▶ [STATED EXERCISE] Retype the records, beginning at their first line and stopping after the line that contains "click(532, 354)". Leave the pictures out of your copy.

[Collection entries]
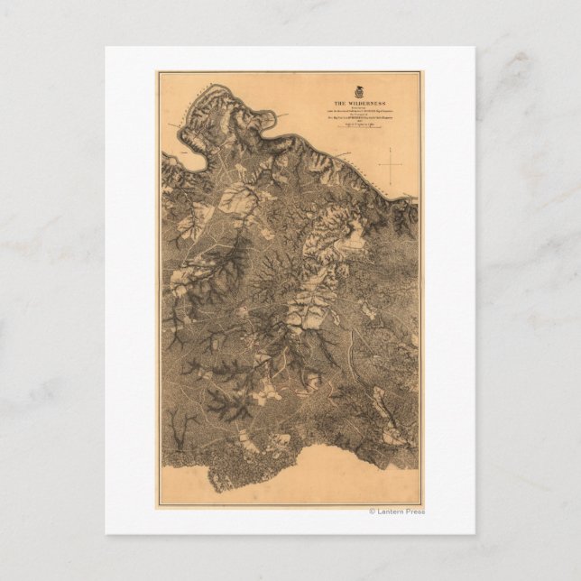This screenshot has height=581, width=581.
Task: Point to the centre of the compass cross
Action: [x=392, y=162]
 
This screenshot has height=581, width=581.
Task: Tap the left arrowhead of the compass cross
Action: [x=380, y=162]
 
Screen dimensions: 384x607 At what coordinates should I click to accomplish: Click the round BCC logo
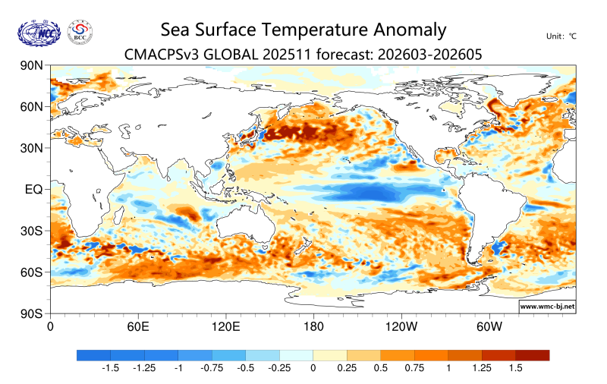click(80, 33)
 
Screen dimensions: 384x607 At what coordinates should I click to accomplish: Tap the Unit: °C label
click(561, 36)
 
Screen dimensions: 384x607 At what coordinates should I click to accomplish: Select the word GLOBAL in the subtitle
click(232, 55)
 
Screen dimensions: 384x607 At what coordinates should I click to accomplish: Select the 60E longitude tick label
click(137, 327)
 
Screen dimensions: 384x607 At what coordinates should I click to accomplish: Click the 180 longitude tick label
click(313, 327)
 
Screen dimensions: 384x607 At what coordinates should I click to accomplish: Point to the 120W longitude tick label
click(401, 327)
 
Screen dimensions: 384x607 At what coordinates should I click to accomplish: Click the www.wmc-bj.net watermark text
click(546, 307)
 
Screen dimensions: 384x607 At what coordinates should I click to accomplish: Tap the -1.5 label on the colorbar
click(110, 368)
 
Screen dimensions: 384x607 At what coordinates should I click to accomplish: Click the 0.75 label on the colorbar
click(414, 368)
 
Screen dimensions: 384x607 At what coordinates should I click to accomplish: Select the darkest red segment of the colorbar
click(532, 354)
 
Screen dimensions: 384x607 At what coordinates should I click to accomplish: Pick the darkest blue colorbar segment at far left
click(93, 354)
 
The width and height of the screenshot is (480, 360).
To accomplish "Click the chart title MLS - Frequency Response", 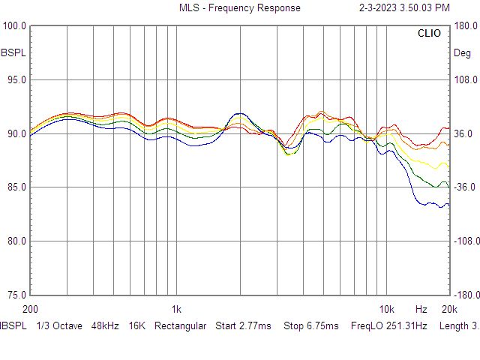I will coord(239,8).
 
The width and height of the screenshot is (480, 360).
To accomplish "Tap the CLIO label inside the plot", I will coord(429,33).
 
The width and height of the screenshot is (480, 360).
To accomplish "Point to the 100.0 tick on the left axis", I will coord(15,26).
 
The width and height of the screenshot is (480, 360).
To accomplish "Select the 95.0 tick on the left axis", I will coord(15,80).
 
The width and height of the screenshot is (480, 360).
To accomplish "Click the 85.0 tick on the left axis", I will coord(15,188).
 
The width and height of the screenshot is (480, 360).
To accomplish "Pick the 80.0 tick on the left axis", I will coord(15,242).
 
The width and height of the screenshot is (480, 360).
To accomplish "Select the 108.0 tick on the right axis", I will coord(466,80).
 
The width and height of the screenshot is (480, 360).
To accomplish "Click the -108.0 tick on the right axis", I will coord(464,242).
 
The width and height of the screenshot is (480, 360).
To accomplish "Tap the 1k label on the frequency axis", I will coord(176,309).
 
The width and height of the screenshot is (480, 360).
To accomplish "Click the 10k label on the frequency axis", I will coord(386,309).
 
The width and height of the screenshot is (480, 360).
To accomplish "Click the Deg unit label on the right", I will coord(462,53).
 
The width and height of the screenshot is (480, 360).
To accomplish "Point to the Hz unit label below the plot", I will coord(422,309).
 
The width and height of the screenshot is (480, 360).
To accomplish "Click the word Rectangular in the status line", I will coord(180,326).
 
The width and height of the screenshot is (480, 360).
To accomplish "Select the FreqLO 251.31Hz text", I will coord(388,326).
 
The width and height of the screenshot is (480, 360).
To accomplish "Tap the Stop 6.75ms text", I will coord(311,326).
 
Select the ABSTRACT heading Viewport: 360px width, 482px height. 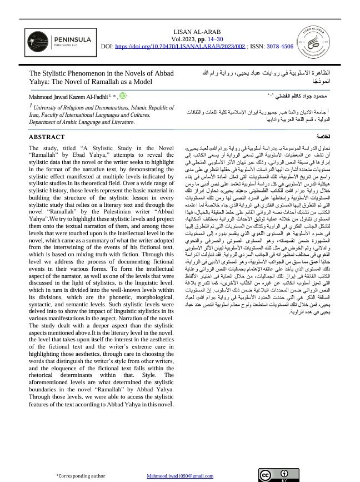point(47,137)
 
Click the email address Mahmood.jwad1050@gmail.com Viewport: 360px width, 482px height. point(179,476)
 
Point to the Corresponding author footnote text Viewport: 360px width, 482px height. point(81,476)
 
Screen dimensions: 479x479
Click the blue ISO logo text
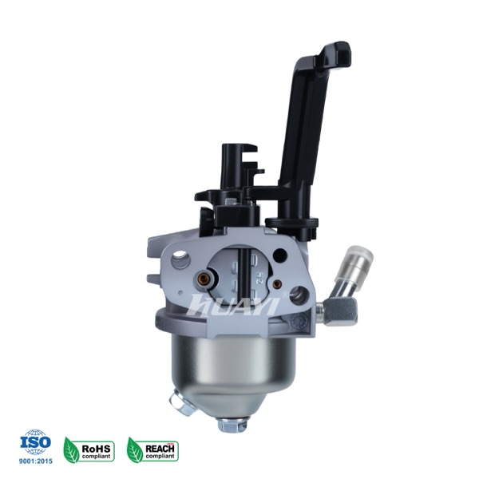(x=35, y=441)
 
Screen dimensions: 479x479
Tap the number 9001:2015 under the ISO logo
(x=36, y=461)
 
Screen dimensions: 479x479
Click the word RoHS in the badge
(x=96, y=449)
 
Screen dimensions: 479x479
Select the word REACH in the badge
(x=160, y=449)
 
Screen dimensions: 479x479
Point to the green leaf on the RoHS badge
(x=71, y=450)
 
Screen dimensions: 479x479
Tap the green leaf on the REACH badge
(x=135, y=450)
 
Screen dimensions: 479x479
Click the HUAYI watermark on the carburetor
(x=233, y=305)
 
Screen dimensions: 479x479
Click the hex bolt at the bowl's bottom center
(x=233, y=424)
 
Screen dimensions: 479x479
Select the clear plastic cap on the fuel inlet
(x=354, y=261)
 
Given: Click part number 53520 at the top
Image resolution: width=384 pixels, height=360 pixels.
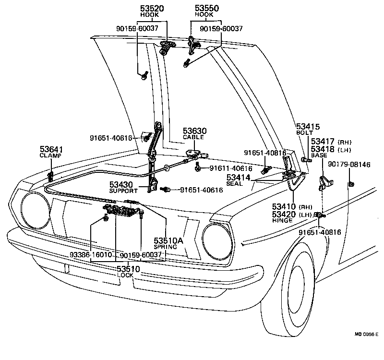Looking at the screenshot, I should (153, 9).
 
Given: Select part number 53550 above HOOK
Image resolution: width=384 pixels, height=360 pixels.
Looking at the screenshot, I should (206, 9).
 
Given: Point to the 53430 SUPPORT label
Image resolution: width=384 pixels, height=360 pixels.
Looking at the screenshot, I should (123, 187).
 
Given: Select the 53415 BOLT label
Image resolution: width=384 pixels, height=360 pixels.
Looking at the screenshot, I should (308, 129).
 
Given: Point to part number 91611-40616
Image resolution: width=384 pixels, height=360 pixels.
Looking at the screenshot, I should (231, 168).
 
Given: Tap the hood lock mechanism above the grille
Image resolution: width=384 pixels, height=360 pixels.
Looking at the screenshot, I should (122, 211).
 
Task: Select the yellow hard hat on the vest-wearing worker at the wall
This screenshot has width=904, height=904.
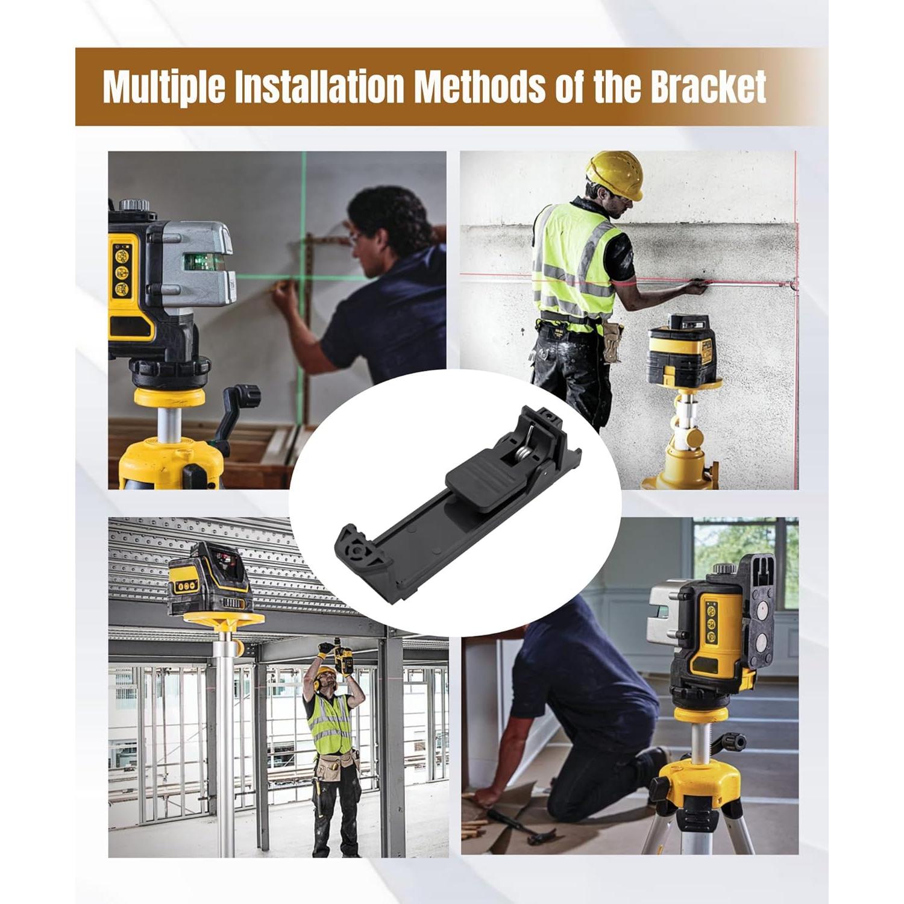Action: pos(614,174)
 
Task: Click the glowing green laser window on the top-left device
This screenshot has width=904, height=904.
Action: pos(204,262)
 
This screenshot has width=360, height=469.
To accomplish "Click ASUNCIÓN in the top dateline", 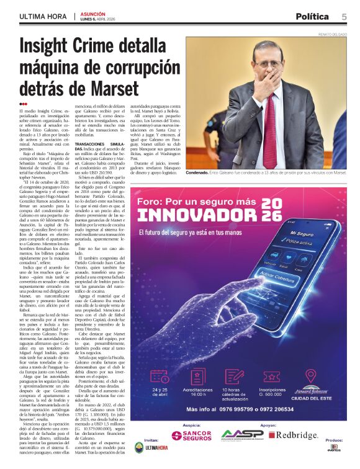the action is click(x=93, y=13).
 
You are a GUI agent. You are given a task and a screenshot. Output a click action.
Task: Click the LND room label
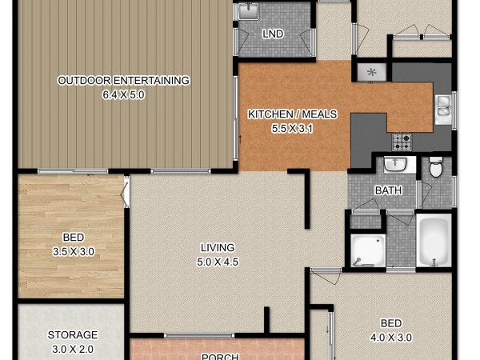pyautogui.click(x=273, y=34)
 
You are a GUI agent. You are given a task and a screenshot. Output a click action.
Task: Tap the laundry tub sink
pyautogui.click(x=249, y=11)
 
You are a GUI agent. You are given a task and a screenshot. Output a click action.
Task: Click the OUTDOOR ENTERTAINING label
pyautogui.click(x=124, y=81)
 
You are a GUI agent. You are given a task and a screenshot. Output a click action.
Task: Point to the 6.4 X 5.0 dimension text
pyautogui.click(x=124, y=95)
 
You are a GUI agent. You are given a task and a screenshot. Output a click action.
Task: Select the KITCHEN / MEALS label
pyautogui.click(x=292, y=114)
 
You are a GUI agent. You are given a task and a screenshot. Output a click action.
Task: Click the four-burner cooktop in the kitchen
pyautogui.click(x=402, y=142)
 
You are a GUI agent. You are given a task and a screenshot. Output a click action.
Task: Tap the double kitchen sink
pyautogui.click(x=443, y=110)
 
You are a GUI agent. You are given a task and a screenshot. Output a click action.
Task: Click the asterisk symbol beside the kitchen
pyautogui.click(x=372, y=73)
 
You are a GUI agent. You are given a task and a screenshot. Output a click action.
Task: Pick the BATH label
pyautogui.click(x=388, y=190)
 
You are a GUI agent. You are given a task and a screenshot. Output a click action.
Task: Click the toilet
pyautogui.click(x=436, y=167)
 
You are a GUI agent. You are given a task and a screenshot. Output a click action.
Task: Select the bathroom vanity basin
pyautogui.click(x=395, y=164)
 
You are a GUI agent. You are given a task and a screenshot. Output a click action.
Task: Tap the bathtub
pyautogui.click(x=434, y=240)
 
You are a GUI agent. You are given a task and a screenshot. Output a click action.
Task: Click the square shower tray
pyautogui.click(x=368, y=250)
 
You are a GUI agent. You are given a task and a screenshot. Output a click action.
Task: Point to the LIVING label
pyautogui.click(x=218, y=247)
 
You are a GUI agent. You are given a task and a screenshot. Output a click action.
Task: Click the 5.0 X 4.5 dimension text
pyautogui.click(x=218, y=262)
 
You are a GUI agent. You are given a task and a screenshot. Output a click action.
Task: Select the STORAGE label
pyautogui.click(x=73, y=335)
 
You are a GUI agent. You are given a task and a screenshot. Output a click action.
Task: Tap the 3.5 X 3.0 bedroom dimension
pyautogui.click(x=74, y=252)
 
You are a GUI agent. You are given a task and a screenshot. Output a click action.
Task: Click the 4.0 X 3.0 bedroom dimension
pyautogui.click(x=391, y=338)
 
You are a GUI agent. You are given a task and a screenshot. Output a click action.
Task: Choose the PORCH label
pyautogui.click(x=220, y=357)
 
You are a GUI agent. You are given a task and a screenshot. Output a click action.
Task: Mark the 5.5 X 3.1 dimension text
pyautogui.click(x=292, y=129)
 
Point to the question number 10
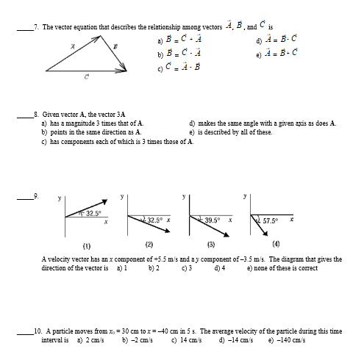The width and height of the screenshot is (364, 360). [38, 331]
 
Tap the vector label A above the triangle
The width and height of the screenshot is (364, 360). [73, 46]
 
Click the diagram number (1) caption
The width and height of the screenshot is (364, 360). [87, 244]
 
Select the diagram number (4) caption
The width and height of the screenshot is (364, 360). [276, 244]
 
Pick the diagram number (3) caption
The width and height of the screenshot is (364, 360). [211, 244]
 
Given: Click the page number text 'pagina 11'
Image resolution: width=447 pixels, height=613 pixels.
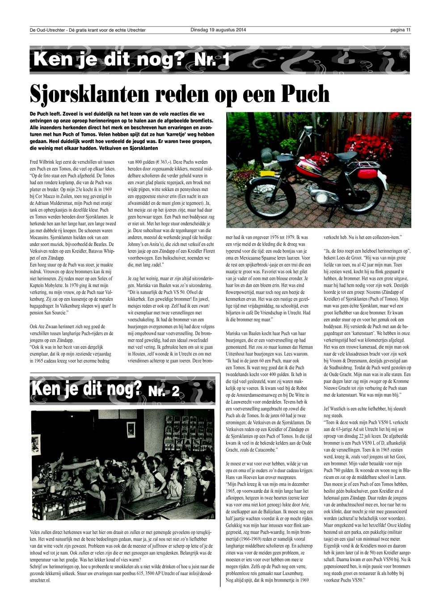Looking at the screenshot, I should pyautogui.click(x=400, y=30).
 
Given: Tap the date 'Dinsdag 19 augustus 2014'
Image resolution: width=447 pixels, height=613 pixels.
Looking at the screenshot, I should pyautogui.click(x=218, y=30).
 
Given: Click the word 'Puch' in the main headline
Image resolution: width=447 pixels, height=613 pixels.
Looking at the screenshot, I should pyautogui.click(x=305, y=93).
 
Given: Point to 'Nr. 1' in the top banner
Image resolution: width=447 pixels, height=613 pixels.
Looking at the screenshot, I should pyautogui.click(x=212, y=60).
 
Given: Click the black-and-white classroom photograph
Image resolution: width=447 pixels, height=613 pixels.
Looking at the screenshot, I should pyautogui.click(x=122, y=465).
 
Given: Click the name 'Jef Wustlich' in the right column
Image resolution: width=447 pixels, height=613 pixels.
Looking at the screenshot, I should pyautogui.click(x=337, y=408).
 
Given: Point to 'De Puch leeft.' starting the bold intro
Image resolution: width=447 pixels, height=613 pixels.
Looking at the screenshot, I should pyautogui.click(x=45, y=114).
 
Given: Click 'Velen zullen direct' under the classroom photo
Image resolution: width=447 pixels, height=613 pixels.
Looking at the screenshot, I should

▶ [WORKED ANSWER]
This screenshot has height=581, width=581.
Task: Point to the centre of the compass cross
Action: [x=392, y=162]
 
This screenshot has height=581, width=581.
Task: Tap the left arrowhead of the compass cross
Action: [x=380, y=162]
 
Screen dimensions: 384x607 At what coordinates should I click to accomplish: Click the round BCC logo
click(80, 33)
 
Screen dimensions: 384x607 At what coordinates should I click to accomplish: Tap the Unit: °C label
click(561, 36)
 
Screen dimensions: 384x607 At what coordinates should I click to accomplish: Select the word GLOBAL in the subtitle
click(232, 55)
 
Screen dimensions: 384x607 At what coordinates should I click to accomplish: Select the 60E longitude tick label
click(137, 327)
 
Screen dimensions: 384x607 At what coordinates should I click to accomplish: Click the 180 longitude tick label
click(313, 327)
 
Screen dimensions: 384x607 At what coordinates should I click to accomplish: Point to the 120W longitude tick label
click(401, 327)
 
Screen dimensions: 384x607 At what coordinates should I click to accomplish: Click the www.wmc-bj.net watermark text
click(546, 307)
 
Screen dimensions: 384x607 At what coordinates should I click to accomplish: Tap the -1.5 label on the colorbar
click(110, 368)
 
Screen dimensions: 384x607 At what coordinates should I click to accomplish: Click the 0.75 label on the colorbar
click(414, 368)
 
Screen dimensions: 384x607 At what coordinates should I click to accomplish: Select the darkest red segment of the colorbar
click(532, 354)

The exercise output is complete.